Task requirements: Show every line in the entries below that contains the word "point". Case counts.

Dataset entries:
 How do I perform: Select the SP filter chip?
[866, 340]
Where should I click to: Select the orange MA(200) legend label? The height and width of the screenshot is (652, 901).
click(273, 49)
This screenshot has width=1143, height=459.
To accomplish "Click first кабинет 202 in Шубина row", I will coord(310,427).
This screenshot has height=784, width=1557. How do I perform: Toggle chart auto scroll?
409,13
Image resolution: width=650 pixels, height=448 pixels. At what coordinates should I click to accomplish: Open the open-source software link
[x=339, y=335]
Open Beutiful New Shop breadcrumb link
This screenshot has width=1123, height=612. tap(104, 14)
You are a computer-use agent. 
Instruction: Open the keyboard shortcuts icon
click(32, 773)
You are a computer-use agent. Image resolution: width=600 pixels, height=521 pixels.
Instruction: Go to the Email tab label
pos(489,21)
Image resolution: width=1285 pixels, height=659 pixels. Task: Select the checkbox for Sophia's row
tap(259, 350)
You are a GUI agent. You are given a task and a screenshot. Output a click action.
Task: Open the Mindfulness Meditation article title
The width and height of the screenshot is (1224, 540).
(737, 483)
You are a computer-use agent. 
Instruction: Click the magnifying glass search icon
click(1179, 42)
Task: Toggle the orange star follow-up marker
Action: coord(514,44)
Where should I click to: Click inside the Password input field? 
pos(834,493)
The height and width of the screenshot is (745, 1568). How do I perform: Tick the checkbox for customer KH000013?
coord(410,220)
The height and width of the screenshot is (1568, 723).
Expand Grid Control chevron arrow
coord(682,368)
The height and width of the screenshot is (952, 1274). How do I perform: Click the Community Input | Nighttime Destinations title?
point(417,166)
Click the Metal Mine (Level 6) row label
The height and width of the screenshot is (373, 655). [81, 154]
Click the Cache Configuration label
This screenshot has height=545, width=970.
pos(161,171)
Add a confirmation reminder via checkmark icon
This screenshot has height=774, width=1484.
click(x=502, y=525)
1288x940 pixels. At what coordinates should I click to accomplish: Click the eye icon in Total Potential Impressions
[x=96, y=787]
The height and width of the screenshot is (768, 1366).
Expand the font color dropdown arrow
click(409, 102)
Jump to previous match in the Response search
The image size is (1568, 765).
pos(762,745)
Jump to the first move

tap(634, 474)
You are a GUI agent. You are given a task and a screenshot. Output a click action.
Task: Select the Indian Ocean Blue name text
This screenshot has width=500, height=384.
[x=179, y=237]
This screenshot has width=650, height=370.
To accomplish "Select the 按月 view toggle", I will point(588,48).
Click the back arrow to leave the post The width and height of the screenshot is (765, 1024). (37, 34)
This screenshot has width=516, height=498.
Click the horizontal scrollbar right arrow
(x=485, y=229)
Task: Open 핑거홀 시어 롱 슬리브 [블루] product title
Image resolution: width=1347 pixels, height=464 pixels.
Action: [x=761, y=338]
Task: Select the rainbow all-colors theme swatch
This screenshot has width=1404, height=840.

Result of this exercise:
point(417,166)
To accomplish "Select the 按月 view toggle", I will point(588,48).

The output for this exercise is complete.